Scene e costumi rimandano, coerentemente, all’Art Nouveau. Per i costumi in particolare si potrebbe forse intuire anche una simbologia dei colori, del rosso dei popolani, del candore della principessa. “Turandot” è un’esplosione di colori, è eleganza, è vivacità ma anche austerità e trionfo. Il regista riesce a coordinare il tutto senza lasciare niente al caso. Se solo il regista fosse davvero un burattinaio, l’enorme quantità di cantanti, figuranti, ballerini, il tutto apparirebbe come perfetto. Mancherebbe l’emozione, forse preferibile a qualche errore scenico. Il pubblico, del resto, esulta se emozionato.

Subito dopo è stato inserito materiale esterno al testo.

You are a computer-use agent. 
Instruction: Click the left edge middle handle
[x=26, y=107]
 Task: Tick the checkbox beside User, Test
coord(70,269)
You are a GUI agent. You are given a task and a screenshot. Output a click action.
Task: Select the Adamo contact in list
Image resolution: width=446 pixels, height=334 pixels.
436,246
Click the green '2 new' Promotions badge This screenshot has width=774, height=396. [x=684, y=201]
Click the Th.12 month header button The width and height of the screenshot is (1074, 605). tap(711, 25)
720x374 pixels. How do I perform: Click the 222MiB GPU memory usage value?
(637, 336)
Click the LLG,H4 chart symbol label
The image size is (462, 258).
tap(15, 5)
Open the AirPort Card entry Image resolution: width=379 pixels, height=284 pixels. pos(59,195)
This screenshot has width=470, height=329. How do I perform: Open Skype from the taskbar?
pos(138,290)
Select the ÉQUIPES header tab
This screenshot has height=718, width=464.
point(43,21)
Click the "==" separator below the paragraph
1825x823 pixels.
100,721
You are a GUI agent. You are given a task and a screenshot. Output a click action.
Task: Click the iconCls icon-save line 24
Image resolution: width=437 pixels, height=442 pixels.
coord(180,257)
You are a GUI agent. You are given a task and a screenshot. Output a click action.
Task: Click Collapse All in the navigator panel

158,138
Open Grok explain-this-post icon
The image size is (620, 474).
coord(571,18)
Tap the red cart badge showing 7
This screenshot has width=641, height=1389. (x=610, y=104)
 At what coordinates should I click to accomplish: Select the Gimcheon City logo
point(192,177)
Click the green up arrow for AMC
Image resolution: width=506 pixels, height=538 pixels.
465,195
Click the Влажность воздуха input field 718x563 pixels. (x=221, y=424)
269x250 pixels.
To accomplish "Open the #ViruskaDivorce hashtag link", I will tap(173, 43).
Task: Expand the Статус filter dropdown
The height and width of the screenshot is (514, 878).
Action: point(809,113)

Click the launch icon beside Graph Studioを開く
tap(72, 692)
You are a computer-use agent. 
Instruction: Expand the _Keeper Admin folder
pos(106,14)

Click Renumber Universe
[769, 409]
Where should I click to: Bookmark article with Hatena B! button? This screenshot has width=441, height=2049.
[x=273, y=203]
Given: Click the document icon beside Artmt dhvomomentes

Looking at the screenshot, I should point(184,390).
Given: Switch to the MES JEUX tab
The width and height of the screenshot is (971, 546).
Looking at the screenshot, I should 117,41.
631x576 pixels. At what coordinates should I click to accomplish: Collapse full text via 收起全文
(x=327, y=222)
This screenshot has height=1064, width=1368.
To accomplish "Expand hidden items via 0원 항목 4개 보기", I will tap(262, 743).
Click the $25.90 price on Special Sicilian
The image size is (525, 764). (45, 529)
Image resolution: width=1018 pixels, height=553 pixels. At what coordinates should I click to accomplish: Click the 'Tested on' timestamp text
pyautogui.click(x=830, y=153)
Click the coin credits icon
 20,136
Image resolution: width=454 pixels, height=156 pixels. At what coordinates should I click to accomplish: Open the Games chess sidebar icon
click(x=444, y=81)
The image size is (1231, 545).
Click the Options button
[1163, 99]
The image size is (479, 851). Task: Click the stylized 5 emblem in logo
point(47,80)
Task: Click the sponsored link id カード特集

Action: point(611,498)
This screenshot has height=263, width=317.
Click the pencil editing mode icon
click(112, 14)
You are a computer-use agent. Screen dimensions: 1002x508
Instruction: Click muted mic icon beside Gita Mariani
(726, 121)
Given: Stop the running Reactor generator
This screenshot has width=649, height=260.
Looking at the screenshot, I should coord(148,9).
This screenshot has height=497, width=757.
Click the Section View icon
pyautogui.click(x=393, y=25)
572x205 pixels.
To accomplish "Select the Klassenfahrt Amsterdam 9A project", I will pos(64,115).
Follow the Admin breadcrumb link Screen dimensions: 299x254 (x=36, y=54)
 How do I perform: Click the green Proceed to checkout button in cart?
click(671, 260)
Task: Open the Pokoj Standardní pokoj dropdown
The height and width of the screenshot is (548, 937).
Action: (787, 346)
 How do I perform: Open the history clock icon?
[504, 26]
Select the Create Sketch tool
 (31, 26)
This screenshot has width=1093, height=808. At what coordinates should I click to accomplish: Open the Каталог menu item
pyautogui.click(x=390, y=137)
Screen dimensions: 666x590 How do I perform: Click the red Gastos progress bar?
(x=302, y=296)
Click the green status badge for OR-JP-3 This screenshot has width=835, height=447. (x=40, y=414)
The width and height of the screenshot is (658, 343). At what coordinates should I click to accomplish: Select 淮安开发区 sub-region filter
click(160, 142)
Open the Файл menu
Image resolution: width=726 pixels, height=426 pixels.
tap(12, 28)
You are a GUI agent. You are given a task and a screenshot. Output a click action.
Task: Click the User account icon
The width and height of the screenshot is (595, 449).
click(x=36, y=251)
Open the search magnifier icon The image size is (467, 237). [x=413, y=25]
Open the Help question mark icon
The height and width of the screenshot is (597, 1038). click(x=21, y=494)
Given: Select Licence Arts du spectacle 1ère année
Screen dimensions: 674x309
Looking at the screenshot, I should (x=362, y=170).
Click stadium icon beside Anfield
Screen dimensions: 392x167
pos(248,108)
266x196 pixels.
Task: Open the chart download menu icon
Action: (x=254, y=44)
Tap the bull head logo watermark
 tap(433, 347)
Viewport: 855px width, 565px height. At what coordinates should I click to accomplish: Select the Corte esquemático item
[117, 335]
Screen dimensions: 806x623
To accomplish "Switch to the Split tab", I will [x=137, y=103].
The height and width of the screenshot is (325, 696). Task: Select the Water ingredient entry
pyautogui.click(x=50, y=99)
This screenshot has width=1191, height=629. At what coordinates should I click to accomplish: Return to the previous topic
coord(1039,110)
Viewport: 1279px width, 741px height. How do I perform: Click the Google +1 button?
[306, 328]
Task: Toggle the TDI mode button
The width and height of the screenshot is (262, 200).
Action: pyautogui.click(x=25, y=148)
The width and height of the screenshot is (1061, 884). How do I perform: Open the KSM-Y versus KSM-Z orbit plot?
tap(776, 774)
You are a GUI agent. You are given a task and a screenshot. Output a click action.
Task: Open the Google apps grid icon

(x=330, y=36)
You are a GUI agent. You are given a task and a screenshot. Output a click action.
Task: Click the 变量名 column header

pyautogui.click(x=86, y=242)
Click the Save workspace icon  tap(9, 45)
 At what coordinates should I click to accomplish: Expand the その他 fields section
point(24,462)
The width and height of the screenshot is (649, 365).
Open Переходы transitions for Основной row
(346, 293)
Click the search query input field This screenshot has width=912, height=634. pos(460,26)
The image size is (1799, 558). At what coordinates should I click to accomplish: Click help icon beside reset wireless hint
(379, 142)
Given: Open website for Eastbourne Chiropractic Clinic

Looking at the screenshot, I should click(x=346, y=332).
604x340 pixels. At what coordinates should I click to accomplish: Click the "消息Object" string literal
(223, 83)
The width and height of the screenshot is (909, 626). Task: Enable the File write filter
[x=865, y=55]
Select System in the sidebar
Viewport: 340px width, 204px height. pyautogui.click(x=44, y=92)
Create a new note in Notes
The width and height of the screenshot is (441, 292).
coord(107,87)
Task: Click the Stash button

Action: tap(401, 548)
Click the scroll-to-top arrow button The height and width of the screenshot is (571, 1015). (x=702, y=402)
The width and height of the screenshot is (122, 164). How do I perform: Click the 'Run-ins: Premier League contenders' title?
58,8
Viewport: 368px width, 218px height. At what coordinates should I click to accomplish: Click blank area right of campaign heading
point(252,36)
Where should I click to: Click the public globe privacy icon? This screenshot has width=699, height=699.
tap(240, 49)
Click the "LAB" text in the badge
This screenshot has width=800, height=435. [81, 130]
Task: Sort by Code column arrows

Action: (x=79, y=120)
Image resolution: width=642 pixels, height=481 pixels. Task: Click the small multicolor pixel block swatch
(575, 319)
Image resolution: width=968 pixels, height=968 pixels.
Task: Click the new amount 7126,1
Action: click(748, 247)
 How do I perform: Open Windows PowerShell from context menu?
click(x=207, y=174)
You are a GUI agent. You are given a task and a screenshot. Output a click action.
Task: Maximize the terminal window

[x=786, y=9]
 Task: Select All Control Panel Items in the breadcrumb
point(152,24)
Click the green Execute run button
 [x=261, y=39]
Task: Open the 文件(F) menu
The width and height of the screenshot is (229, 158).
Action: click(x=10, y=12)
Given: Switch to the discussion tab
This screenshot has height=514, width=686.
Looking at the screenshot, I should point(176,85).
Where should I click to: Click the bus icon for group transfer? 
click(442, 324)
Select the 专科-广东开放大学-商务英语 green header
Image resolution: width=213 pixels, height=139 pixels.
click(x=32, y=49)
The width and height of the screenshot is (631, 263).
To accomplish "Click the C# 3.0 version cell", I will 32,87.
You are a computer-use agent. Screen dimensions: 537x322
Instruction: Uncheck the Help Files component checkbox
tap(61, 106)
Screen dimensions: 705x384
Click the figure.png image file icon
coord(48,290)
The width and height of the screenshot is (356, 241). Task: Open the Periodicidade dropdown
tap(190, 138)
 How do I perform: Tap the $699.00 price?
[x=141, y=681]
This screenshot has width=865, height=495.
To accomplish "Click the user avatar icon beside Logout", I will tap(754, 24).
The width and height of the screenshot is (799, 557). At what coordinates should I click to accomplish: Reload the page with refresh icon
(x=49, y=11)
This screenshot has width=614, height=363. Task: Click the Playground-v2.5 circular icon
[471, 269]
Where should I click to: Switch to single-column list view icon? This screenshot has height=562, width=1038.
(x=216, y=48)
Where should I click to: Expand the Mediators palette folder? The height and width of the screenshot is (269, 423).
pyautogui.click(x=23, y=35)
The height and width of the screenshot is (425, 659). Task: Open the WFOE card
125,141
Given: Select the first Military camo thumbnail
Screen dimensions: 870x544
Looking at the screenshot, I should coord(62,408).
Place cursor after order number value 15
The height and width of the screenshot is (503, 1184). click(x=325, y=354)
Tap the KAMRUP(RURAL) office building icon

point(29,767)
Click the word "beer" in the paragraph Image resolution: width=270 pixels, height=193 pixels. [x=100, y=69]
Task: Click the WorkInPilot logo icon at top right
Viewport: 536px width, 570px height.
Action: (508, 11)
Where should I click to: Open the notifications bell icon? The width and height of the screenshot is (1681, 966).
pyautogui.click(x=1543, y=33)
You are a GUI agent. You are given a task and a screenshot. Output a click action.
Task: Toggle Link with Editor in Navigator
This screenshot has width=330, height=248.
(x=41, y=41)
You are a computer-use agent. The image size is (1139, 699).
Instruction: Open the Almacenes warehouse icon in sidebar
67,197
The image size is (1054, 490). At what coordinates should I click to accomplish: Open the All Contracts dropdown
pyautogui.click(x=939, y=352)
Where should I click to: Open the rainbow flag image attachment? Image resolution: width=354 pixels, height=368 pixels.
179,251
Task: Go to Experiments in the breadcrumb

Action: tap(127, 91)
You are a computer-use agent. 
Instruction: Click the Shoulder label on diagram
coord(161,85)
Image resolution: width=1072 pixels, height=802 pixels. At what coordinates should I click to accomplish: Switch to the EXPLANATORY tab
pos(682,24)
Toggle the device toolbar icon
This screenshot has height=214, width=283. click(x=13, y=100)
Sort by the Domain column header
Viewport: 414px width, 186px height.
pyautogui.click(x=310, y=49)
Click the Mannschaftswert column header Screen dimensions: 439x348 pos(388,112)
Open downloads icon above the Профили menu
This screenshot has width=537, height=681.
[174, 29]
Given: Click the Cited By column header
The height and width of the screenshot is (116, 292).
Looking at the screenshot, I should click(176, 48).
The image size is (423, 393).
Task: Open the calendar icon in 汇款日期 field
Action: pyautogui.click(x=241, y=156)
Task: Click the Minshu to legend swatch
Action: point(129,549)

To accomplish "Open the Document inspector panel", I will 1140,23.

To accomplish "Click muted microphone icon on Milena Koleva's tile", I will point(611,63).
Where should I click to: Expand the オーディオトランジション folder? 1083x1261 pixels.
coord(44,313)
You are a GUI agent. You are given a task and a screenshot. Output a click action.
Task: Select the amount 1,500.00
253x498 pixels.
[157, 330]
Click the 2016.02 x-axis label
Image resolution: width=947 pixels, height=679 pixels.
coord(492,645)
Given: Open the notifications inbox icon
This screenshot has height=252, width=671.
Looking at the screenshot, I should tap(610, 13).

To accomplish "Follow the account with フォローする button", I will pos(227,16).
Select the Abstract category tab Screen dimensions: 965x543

TORRE DEL LAGO – Gran Teatro Giacomo Puccini, 7 agosto 2015.
Benedetta Colasanti
TURANDOT – Regia, scene e costumi: Angelo Bertini; la Principessa Turandot: Giovanna Casolla; il Principe Ignoto (Calaf): Rubens Pelizzari; L’imperatore Altoum: Marco Voleri; Timur: Luigi Roni; Liù: Alida Berti; Ping: Niccolò Ayroldi; Pang: Gregory Bonfatti; Pong: Orfeo Zanatti; un mandarino: Claudio Ottino; Principe di Persia: Roberto Ferraro; I Ancella: Francesca Borrelli; II Ancella: Sofia Nagast; direttore d’orchestra: Bruno Nicoli; disegno luci: Valerio Alfieri; assistente alla regia: Luca Ramacciotti; orchestra: orchestra del Festival Puccini; coro: coro del Festival di Puccini; maestro del coro: Stefano Visconti; coro delle voci bianche: coro delle voci bianche del Festival Puccini; maestro del coro delle voci bianche: Sara Matteucci.